Confocal microscopy analysis showing the localization of endogenous Rab22a (green) and different endocytic markers (red): early endosomal marker EEA1, late endosome/lysosomal marker Lamp1, and the recycling compartment marker TfR in BMDCs at steady state. The means ± SEM of the Pearson correlation coefficients (Pcc) from Rab22a and EEA1 (0.4317 ± 0.05101), Lamp1 (0.8412 ± 0.03562), and TfR (0.6409 ± 0.02999) were estimated from 15 images analyzed for each marker. Scale bars: 5 μm.
Colocalization of endogenous Rab22a (red) and EEA1 (magenta) around endosomes containing fluorescent soluble OVA (OVA‐FITC, green) after 30 min of internalization by BMDCs. More than 60% of the endosomes were positive for Rab22a and EEA1. The indicated boxes are shown at higher magnification in the insets. Scale bars: 5 μm.

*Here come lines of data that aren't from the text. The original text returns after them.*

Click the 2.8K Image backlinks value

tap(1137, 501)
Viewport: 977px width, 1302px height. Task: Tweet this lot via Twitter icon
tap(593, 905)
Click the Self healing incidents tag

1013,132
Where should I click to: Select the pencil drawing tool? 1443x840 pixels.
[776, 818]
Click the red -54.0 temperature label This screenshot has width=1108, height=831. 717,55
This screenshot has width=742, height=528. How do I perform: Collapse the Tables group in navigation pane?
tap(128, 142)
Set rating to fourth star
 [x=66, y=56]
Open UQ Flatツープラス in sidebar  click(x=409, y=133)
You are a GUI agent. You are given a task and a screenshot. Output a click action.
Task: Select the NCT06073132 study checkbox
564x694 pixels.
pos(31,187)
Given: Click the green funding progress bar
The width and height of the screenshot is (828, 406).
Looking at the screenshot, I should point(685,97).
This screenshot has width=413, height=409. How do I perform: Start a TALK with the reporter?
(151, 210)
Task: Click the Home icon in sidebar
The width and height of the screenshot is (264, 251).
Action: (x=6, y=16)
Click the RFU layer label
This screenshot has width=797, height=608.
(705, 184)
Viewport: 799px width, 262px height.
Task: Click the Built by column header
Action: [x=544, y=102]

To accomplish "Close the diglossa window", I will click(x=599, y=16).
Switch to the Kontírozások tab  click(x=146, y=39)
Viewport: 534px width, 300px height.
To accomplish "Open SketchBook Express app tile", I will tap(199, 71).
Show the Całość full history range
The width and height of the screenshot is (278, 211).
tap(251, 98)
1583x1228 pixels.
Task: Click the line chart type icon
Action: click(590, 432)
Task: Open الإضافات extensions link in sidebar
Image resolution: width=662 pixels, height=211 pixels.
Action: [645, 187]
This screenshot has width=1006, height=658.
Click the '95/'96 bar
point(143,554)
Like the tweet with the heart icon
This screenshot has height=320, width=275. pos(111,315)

IF detection of endogenous Rab22a (green) and Lamp1 (red) after 1 h of phagocytosis of 3‐μm latex beads (LB) in BMDCs. Around 50% of the phagosomes were double positive for Rab22a and Lamp1. Asterisks indicate the LB. Scale bars: 5 μm.
BMDCs were incubated with 3‐μm magnetic beads for 15 min at 37°C and chased for 0 or 45 min. The panel shows immunoblotting of purified phagosomes, and the total cell lysates (TCL) analyzed for Lamp1 and Rab22a. A total protein amount of 10 μg and 50 μg was loaded for purified phagosomes and TCL, respectively. The blot is representative of three independent experiments.
Data information: In (A–C), the nuclear marker DAPI (blue) and DIC images are shown in the left panels. Overlays are shown in the right panels. Data are representative of three independent experiments.